• TASK OBJECTIVE: Please, from the entries below, transcribe exactly the lines that begin at the line with "Click the envirosuite logo icon" and end at the line with "Where should I", without the pictures.

Collected data entries

§

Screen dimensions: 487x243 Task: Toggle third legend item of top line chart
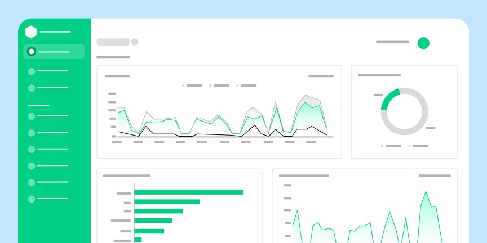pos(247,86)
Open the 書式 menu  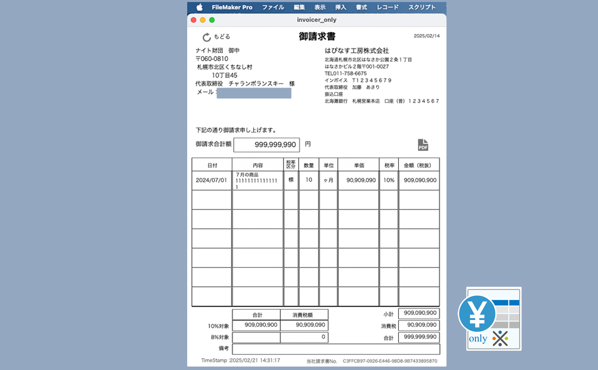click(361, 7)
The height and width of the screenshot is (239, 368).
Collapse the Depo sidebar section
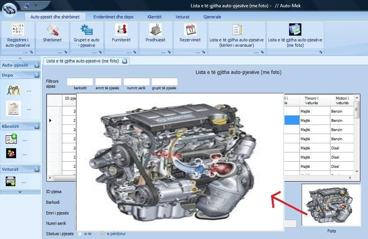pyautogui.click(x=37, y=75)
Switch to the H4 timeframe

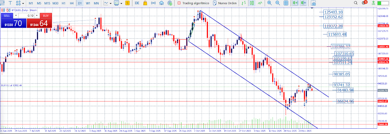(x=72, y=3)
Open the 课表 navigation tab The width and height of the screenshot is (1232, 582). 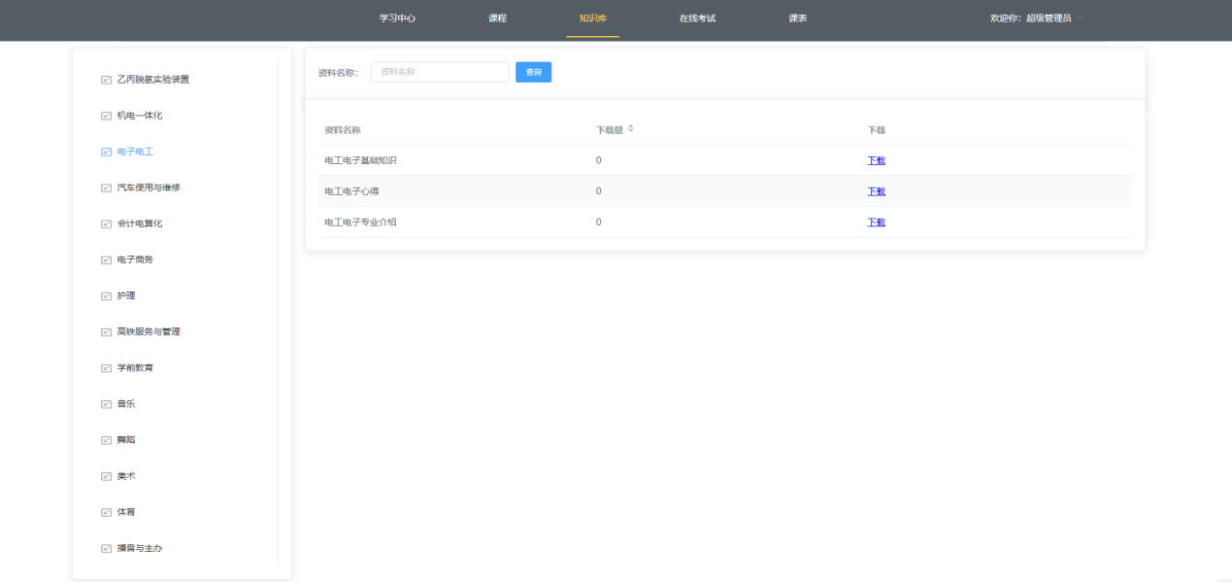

§

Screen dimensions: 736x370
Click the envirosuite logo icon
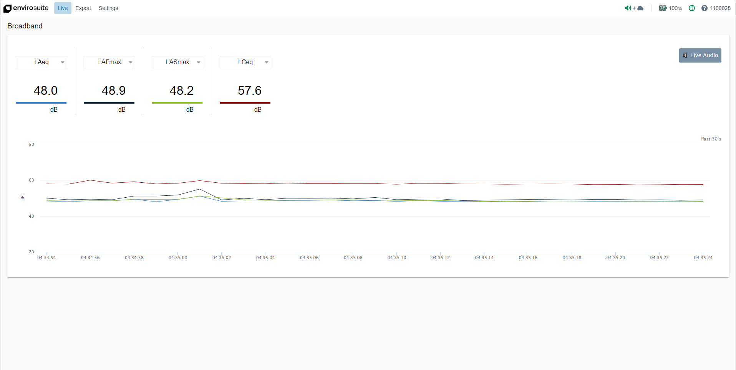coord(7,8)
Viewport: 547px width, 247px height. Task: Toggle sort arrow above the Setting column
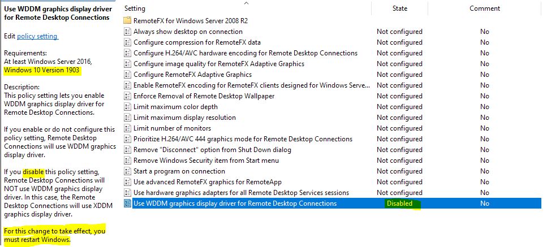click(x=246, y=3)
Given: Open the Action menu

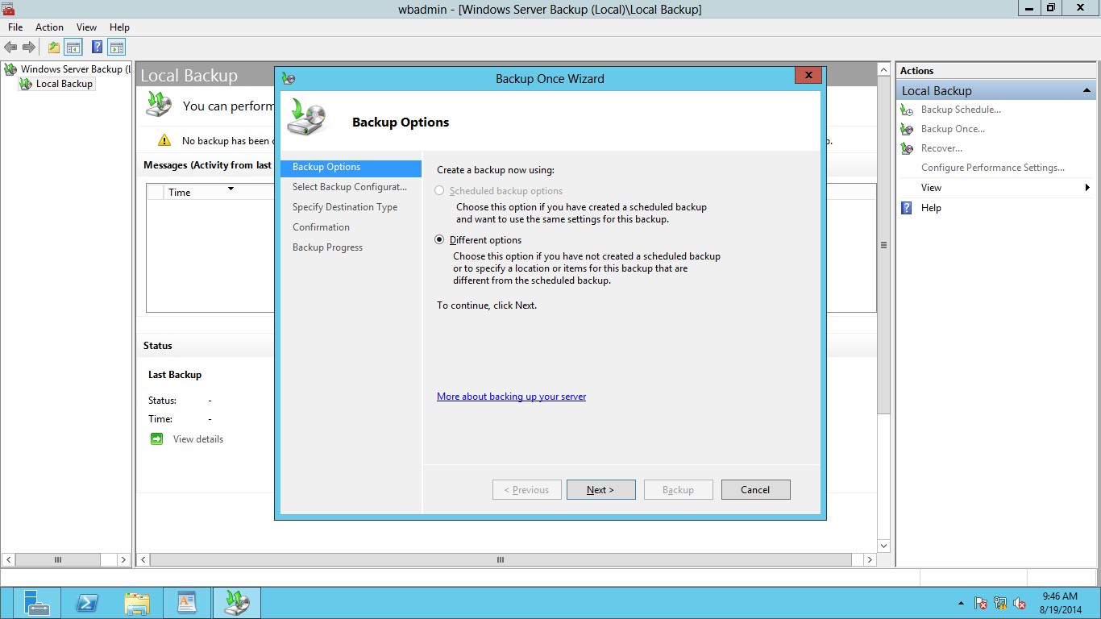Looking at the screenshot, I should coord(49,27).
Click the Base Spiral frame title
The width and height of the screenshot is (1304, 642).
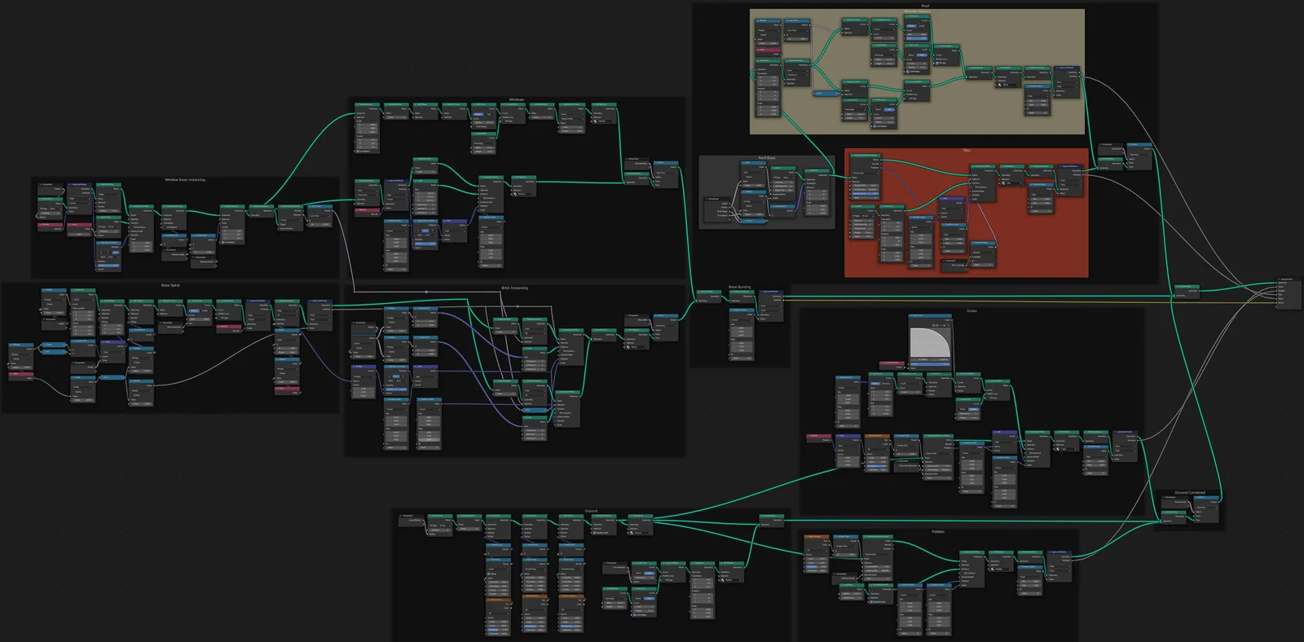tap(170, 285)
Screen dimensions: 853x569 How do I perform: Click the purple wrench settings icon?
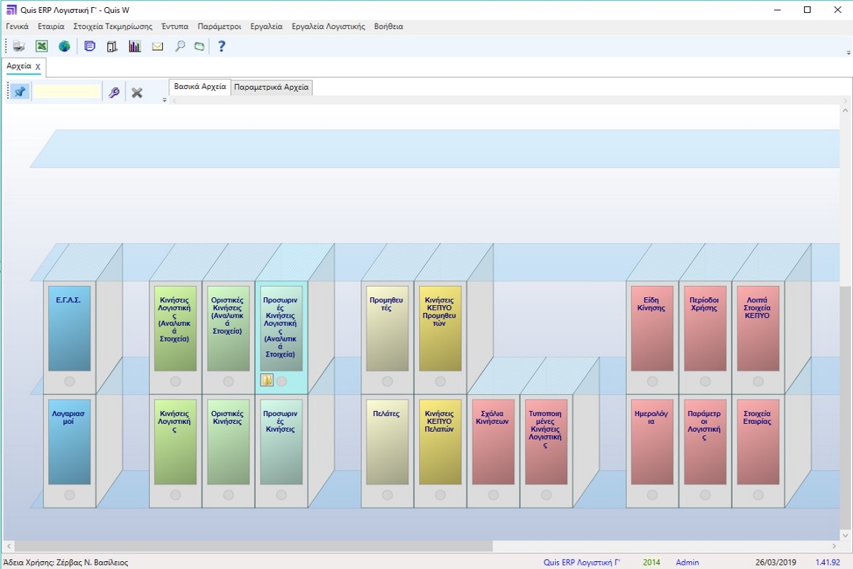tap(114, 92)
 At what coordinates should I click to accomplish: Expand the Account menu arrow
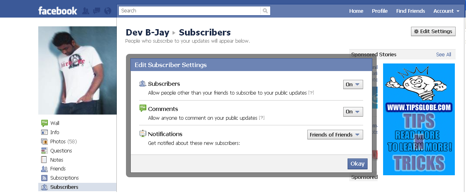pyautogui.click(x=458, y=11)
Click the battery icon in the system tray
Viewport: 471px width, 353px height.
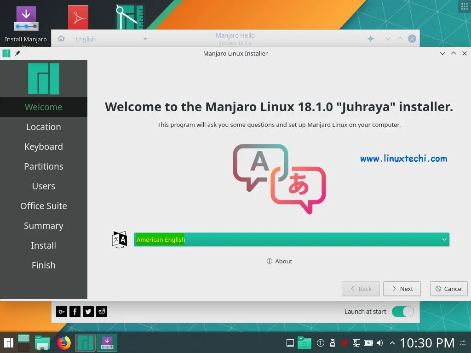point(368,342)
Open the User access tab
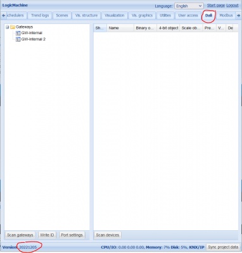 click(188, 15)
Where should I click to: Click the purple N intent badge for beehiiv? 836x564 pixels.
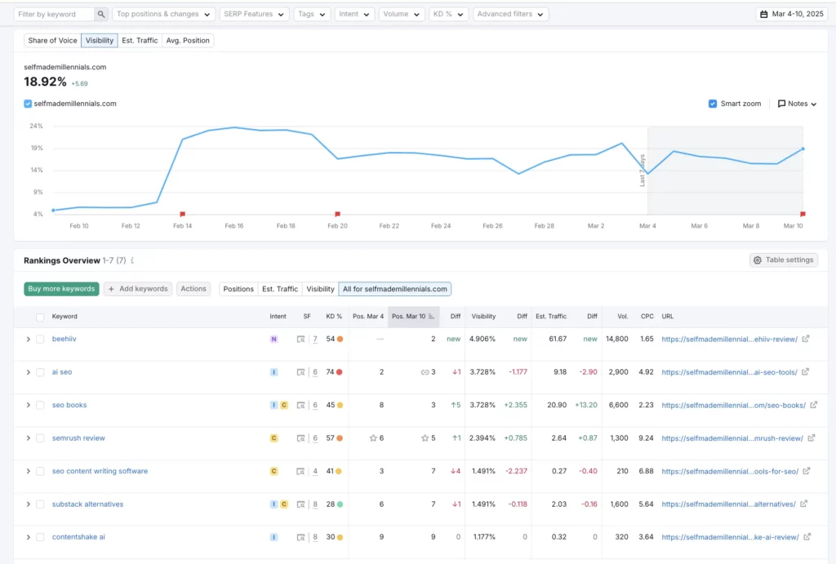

§

• ANSWER SECTION:
Click the envirosuite logo icon
coord(7,8)
Viewport: 547px width, 247px height. Task: Toggle sort arrow above the Setting column
click(x=246, y=3)
Given: Open the Action menu

Looking at the screenshot, I should coord(49,27).
Click the Base Spiral frame title
The width and height of the screenshot is (1304, 642).
tap(170, 285)
Screen dimensions: 853x569 How do I perform: Click the purple wrench settings icon?
tap(114, 92)
 At what coordinates should I click to accomplish: Expand the Account menu arrow
pyautogui.click(x=458, y=11)
Click the battery icon in the system tray
Viewport: 471px width, 353px height.
point(368,342)
Open the User access tab
 click(188, 15)
Where should I click to: Click the purple N intent badge for beehiiv? 836x564 pixels.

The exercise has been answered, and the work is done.